# SOURCE PASSAGE:
>>>

GPs are being sued by patients experiencing long waits for hospital treatment, according to the GPC UK co-chair.
There is ‘clear evidence’ of these types of cases against referring GPs in Northern Ireland, Dr Alan Stout said, in his role as the nation’s GPC chair.
Dr Stout cited examples of patients who have experienced delays in secondary care blaming GPs for not pushing ‘hard enough’.
GPs in Northern Ireland are not supported by a state-backed indemnity scheme, as in England and Wales, which means they have to pay ‘astronomical’ fees of up to around £10,000 a year for a full-time GP, according to Dr Stout.
At the recent UK LMC conference, in a debate on the use of private healthcare, Dr Michael McKenna from Northern Ireland’s Eastern LMC said the waiting list for some specialties is up to nine years.
Latest figures from the NI Department of Health showed that, as of March this year, of the patients waiting for a first consultant led outpatient appointment, almost 50% were waiting more than a year.
Dr Alan Stout told Pulse that the lack of state-backed indemnity support means there is a ‘very obvious discrepancy between GPs in Northern Ireland and in the rest of the UK’.

<<<

# SUPPLIED ENTRIES:
>>>

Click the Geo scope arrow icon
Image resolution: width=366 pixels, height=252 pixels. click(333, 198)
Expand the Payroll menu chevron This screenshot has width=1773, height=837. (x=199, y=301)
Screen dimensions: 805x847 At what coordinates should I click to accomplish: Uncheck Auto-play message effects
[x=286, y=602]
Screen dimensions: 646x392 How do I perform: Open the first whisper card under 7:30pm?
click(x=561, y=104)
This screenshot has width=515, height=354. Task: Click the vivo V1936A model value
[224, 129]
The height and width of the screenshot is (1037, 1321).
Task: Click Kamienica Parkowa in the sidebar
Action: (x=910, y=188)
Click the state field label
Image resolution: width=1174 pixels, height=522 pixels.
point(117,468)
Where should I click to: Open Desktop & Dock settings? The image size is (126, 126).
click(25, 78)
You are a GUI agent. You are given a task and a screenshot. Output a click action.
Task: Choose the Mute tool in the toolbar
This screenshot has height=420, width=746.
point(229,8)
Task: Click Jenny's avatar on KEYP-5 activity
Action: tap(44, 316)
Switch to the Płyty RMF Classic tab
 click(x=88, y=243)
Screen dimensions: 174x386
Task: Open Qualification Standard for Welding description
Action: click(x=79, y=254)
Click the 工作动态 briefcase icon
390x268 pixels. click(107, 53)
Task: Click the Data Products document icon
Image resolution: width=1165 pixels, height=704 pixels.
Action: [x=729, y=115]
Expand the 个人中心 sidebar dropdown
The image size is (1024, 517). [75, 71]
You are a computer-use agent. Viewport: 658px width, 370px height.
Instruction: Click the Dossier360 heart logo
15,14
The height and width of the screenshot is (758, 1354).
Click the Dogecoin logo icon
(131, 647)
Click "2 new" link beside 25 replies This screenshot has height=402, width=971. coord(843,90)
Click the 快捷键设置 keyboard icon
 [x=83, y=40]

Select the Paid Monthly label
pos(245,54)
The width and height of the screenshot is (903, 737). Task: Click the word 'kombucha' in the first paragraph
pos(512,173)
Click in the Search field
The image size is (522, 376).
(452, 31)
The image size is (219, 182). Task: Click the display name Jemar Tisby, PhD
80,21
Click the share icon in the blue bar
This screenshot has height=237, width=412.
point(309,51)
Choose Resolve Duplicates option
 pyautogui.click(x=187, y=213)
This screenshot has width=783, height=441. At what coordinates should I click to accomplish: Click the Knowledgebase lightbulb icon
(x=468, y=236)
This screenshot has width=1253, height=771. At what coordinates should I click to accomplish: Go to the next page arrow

<<<

# TASK TO COMPLETE:
According to the article about GPs being sued, how much might a full-time GP in Northern Ireland pay in indemnity fees each year?

# FINAL ANSWER:
Up to around £10,000 a year.